In reporting reporting the Kirk military lies story on Saturday, WaPo said:
Cmdr. Danny Hernandez, the Navy's assistant chief of information, said for several days last week that he was having trouble finding records to clarify the matter. Then on Friday, he said Kirk, an Appropriations Committee member who co-chairs an electronic warfare working group, had changed his Web site to incorporate a different account of the award.
In a message on his blog, Kirk wrote that "upon a recent review of my records, I found that an award listed in my official biography was misidentified" and that the award he had intended to list was given to his unit, not to him individually.
That "review of my records" Kirk wrote about was actually the result of a tip-off from the Navy that media was looking into his military service, according to the Chicago Tribune.

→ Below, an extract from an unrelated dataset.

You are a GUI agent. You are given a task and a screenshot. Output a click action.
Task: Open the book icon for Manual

Cmdr. Danny Hernandez, a Navy spokesman, said the service notified Kirk’s office last Thursday that the Navy was releasing information to the media, including to the Chicago Tribune and the Washington Post.
“We just let him know that you, the media, were asking questions about who the Intelligence Officer of the Year was,” Hernandez said. “We let him know that there was an individual who was named reserve intelligence officer of the year.”

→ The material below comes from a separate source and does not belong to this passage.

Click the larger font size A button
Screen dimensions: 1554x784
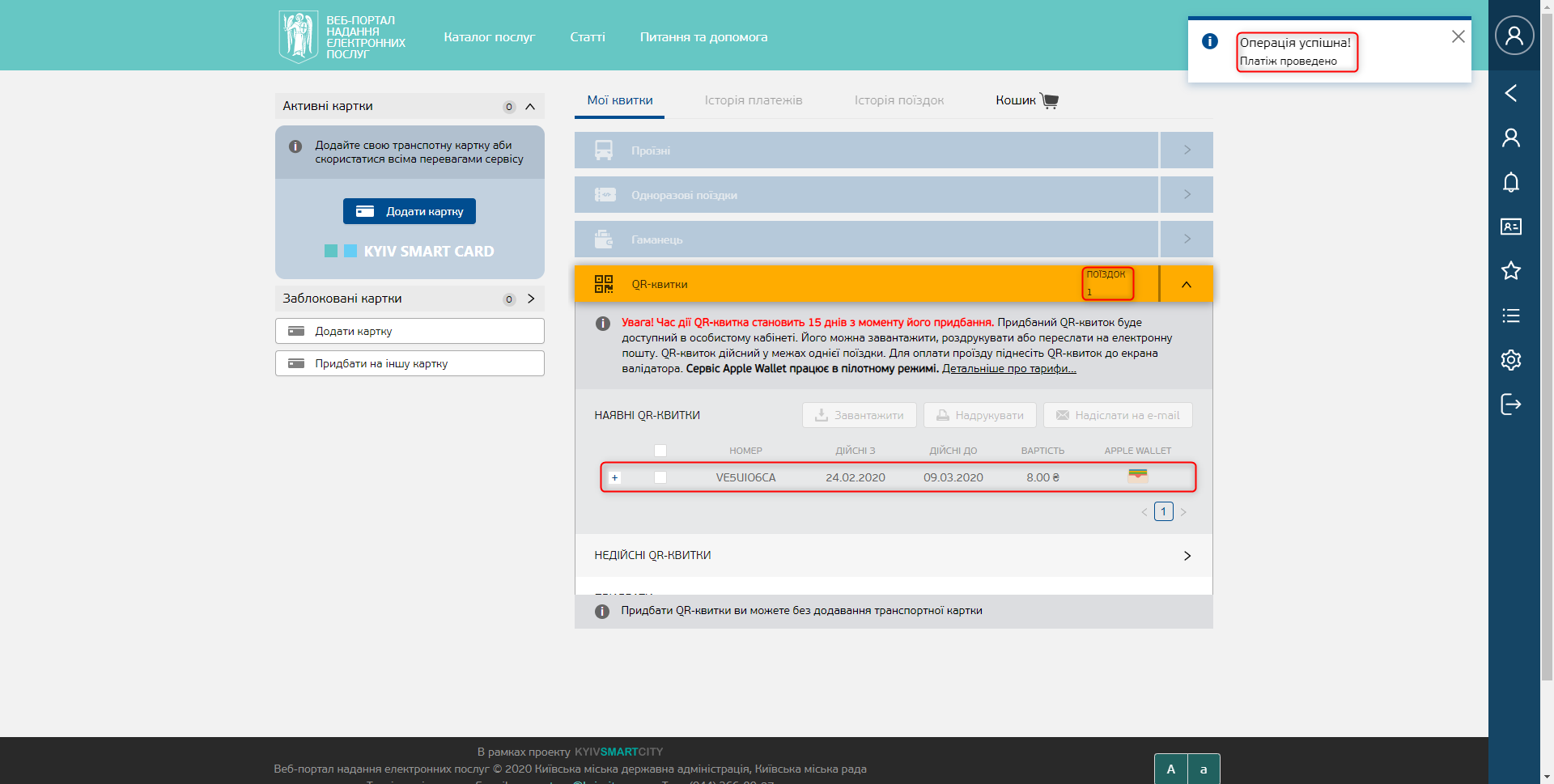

That person was not Kirk....
In an e-mail to campaign supporters Sunday, Kirk said "(t)he error was discovered last week by my staff. Going through my Fitness Reports for 1999/2000, we recognized that referring to an award as “Intelligence Officer of the Year” was not precise – so we corrected my biography with the official name of a very distinguished award that I am honored to have received."

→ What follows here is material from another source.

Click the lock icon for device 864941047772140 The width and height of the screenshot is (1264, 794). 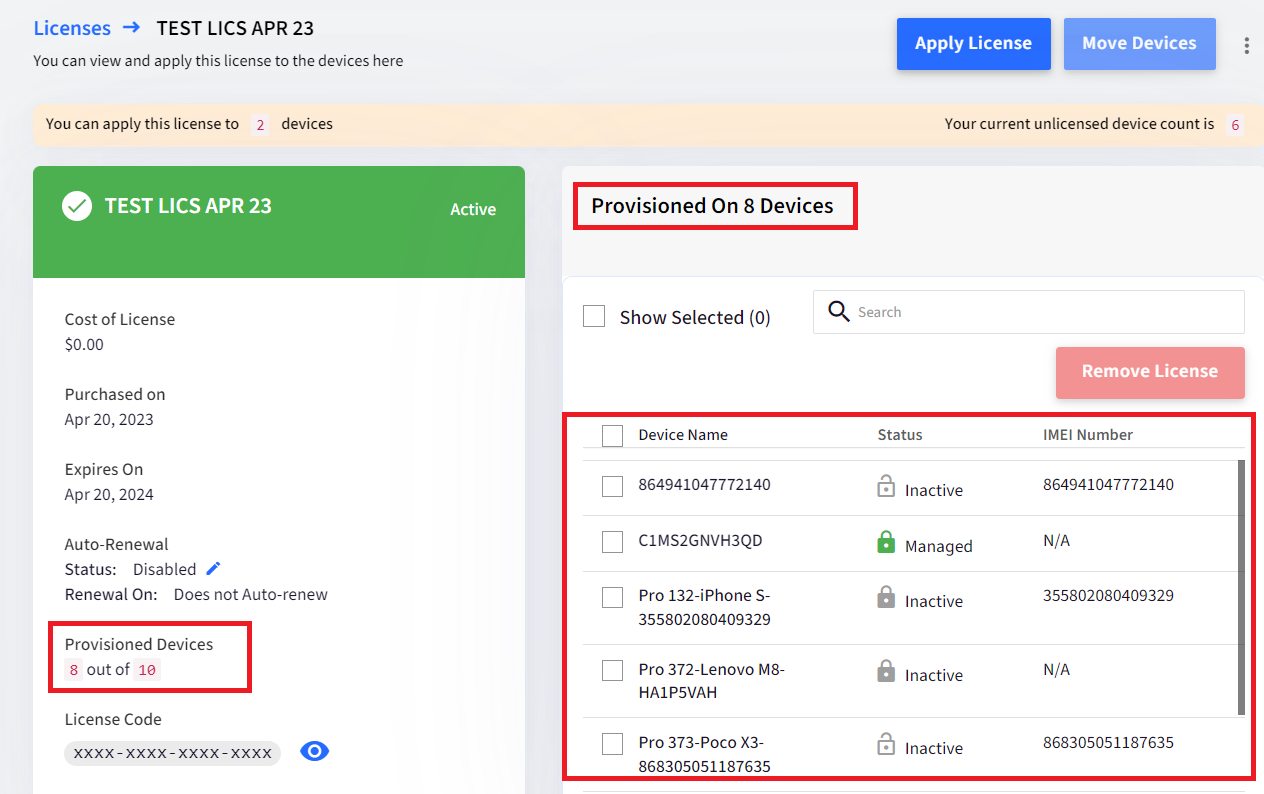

The Tribune inquired about Kirk's record, including the intelligence officer award, more than a week ago, on May 24. Hernandez said today that as he was returning media inquiries last Thursday, the Navy’s office of legislative affairs notified Kirk’s office.
“That usually is the same courtesy we provide all representatives if we are talking to the press regarding them,” he said.
That's perfectly defensible on the Navy's part. But one more instance of fudging the record on Kirk's part--the error wasn't discovered by Kirk's staff. He was tipped off that the inquiries were happening, and changed his official bio in response. Then, of course, tried to minimize the damage the revelation of his serial exaggerations might bring by telling his supporters that it was his staff who found the "error." It's seeming clearer and clearer that Kirk has a pretty casual relationship with the truth.